Son of Man and the Immortals
by Doctor Jackson
Summary: A mortal boy discovers that the gods themselves have taken an interest in him. He is met by everyone's favorite goddess of the hearth, arrives shortly thereafter to be trained in combat by Chiron and a new camp director named Mr. Jackson (though he insists on being called Percy). Even with the training of these two mentors, can a mortal truly save Olympus...? No, probably not.


I hope you do not think me mad for this tale... in it's telling there will be many moments in which you will be tempted to write me off as a lunatic. At times, I rather wish that all my experiences were simply the visions of a raving lunatic (me). You may also be tempted to think I am lying. Again, I wish that I were. Truly, if I could say that this tale weren't a true one, I would gladly confess it here and now. But, I am neither mad nor a liar. This story is true.

It seems to me that dogs may be the best judge of man readily available. If dog is man's best friend, then it follows that if a dog doesn't befriend a person then either there is something wrong with the dog or the man. Naturally, this assumption cannot always be counted on to hold true, but I have found it does hold true more often than not.
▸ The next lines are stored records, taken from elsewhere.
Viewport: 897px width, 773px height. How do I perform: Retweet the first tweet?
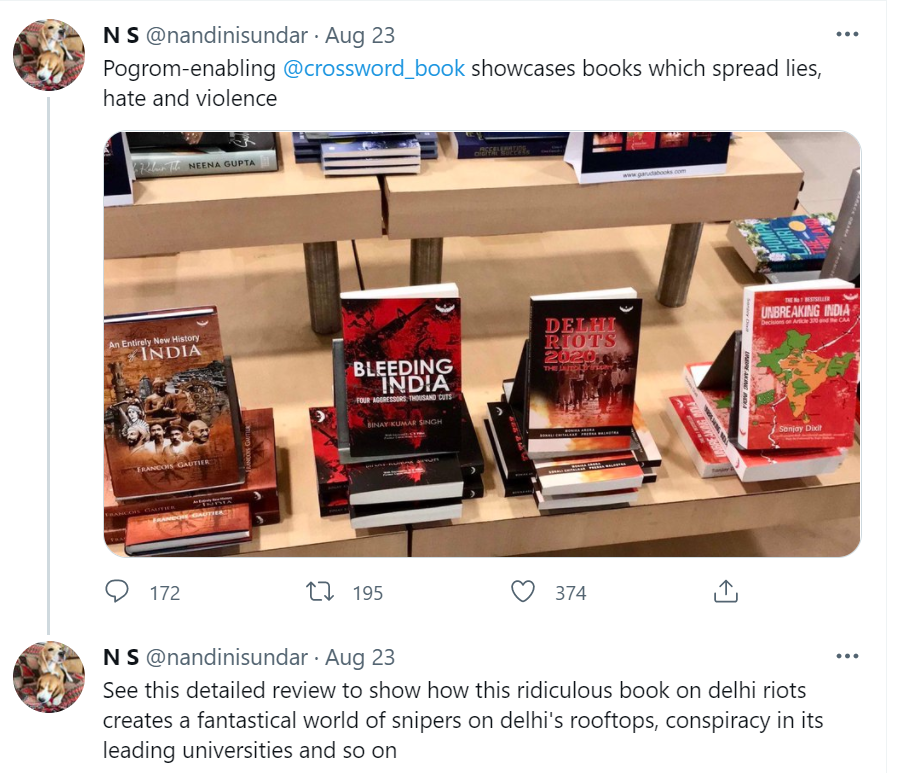[x=320, y=592]
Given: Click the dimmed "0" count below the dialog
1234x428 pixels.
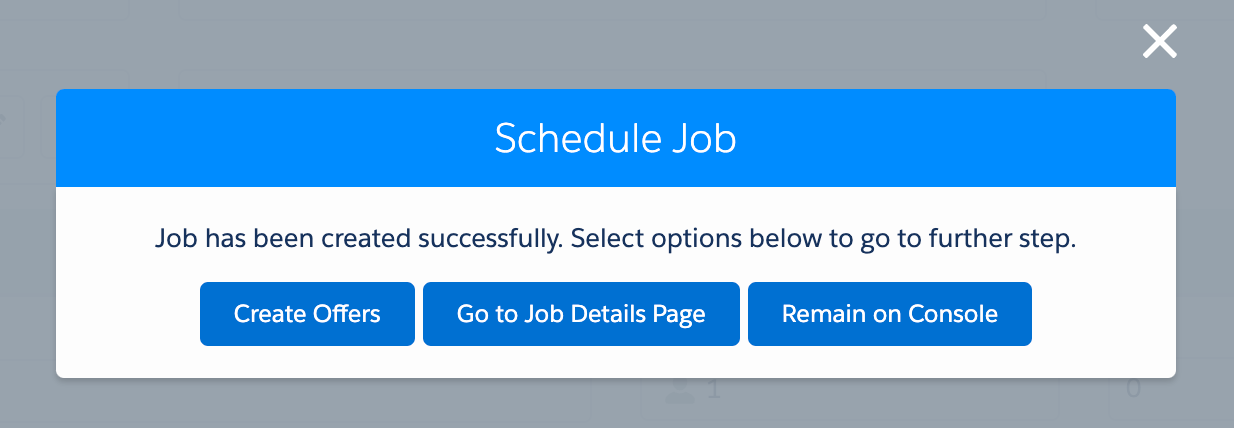Looking at the screenshot, I should pyautogui.click(x=1133, y=389).
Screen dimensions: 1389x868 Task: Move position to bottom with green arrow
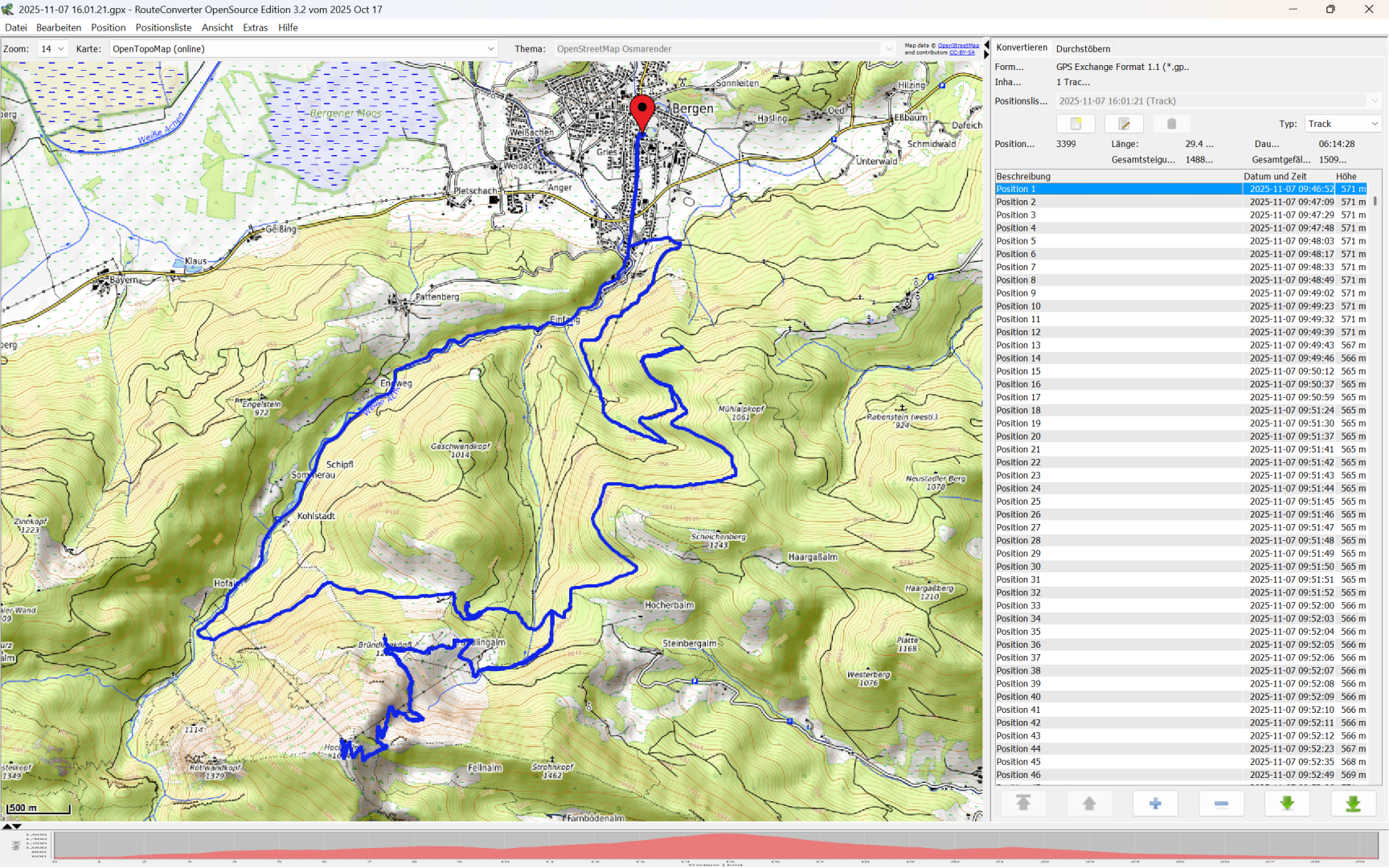click(1353, 803)
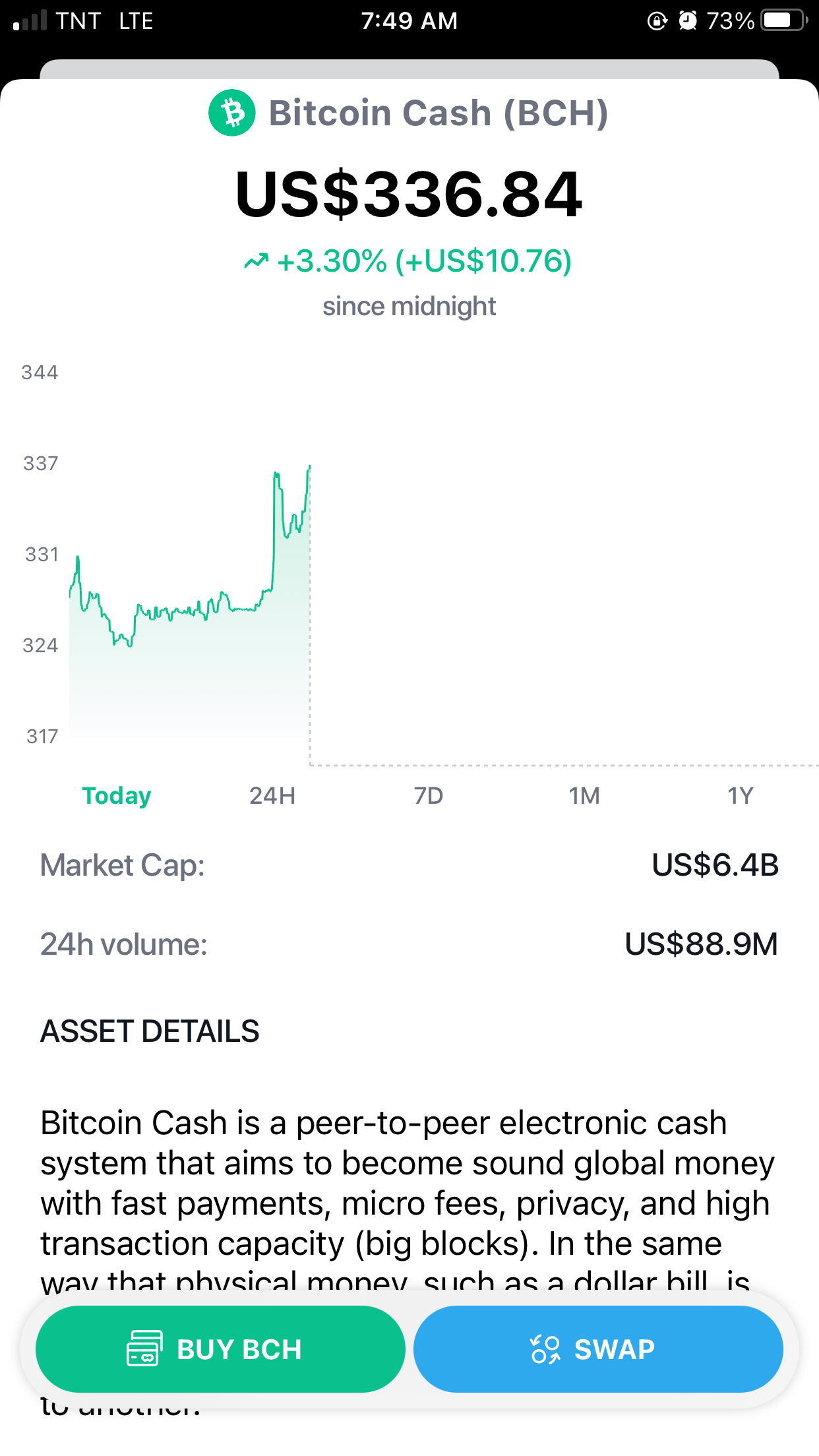
Task: Tap the swap arrows icon
Action: tap(545, 1349)
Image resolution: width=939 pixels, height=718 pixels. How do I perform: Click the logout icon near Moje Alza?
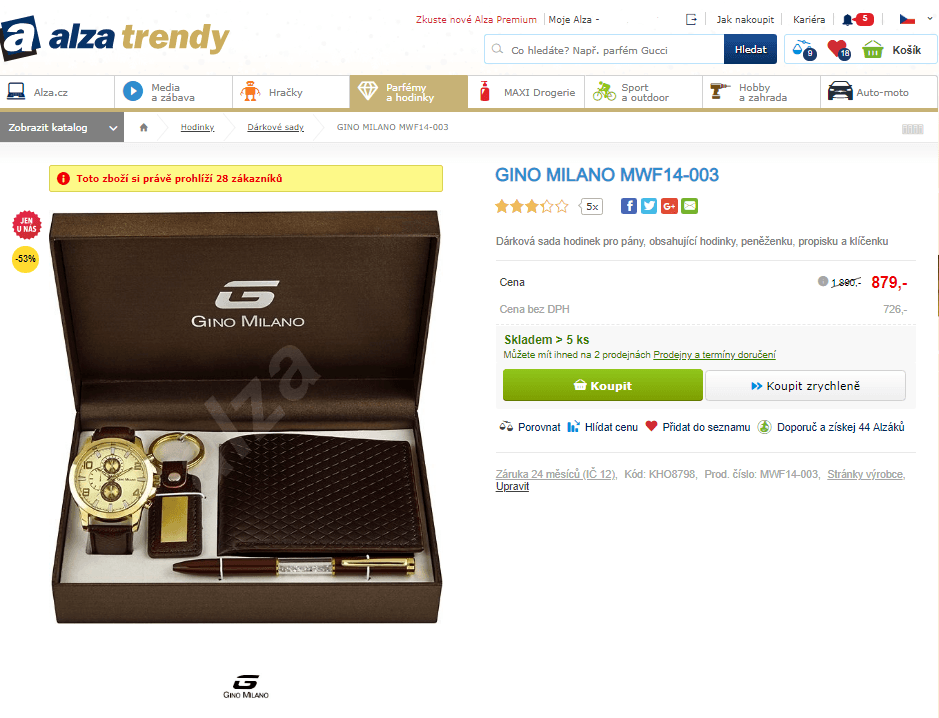691,19
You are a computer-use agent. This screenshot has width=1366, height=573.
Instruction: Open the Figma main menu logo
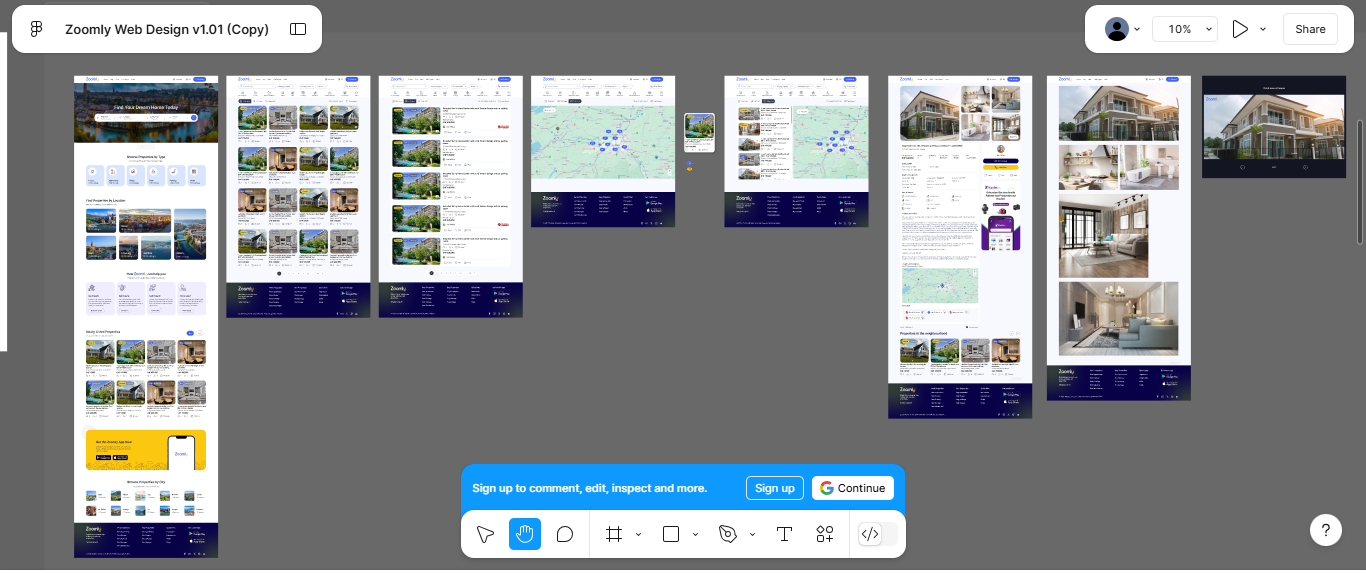coord(37,29)
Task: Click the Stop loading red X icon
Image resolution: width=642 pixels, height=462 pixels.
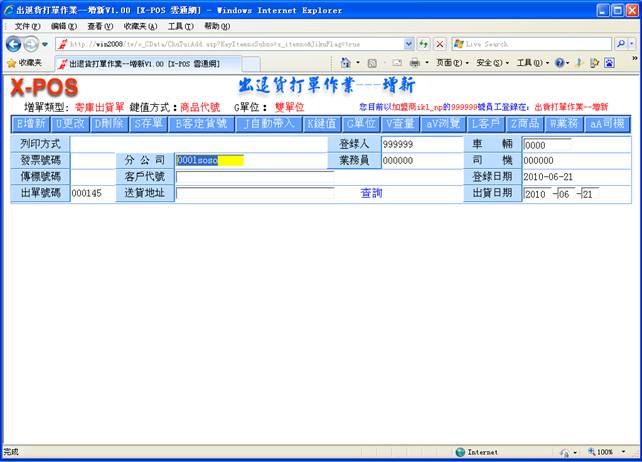Action: point(440,44)
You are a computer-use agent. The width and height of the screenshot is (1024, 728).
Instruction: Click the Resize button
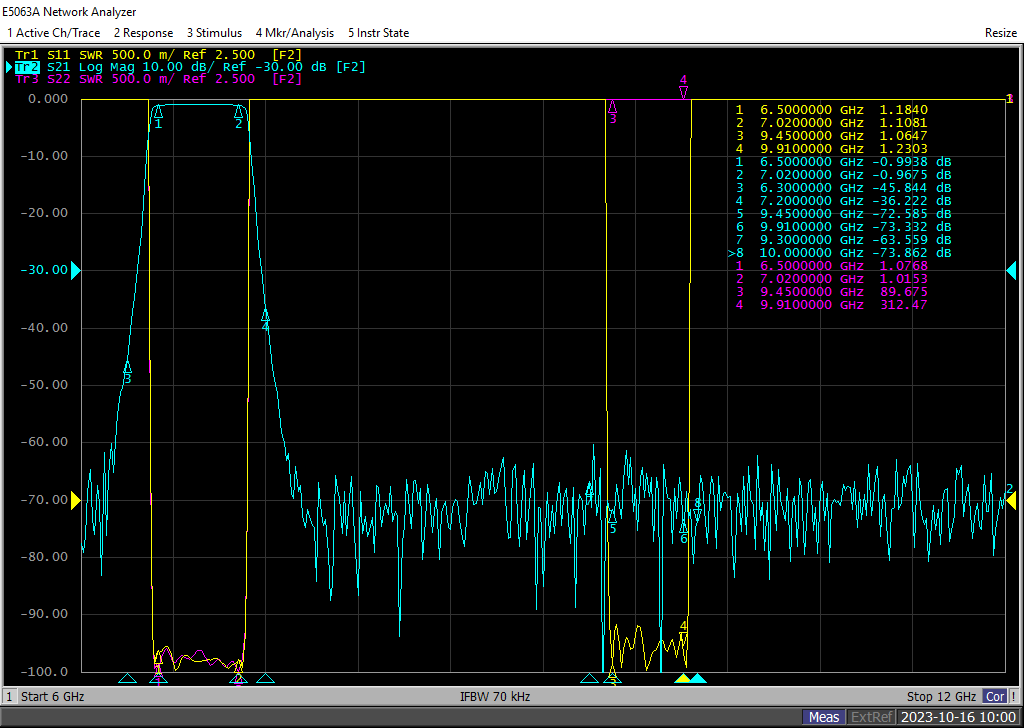pos(1000,33)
That is why I trusted the girl in brown. She was a figure of intrigue, a girl who's exact age couldn't be determined by looking at her. To see her body one would think her to be ten or eleven, but to see her eyes... they were a warm and ancient brown, like a fire that had burned since fire had first begun. She must have walked through a gap in the trees... I hadn't seen her. That was strange. And even more strange, my dog hadn't heard her... strange. _She_ was strange, but I did not find myself frightened. And she did not seem to frighten my dog either.

My dog has seen nearly everything I have seen. This may seem an odd statement to make, but the telling of this tale requires many odd statements.

I grew up in the remote plains of western Kansas. My father was a rancher, my mother an unwilling rancher's wife. I say unwilling not because she was unwilling to do the work involved with being the wife of a rancher, but simply because she was unwilling to be labeled by such an old fashioned term. Yet, even though it may have been old fashioned, she consented to teach me at home (this mostly consisted of me reading and helping my father on the ranch). Thus, when I was given a puppy at the young age of five, every minute I could spare, (and many of the ones I could not), were spent with him. As I grew up, he grew up. As I learned how life worked, he learned alongside me.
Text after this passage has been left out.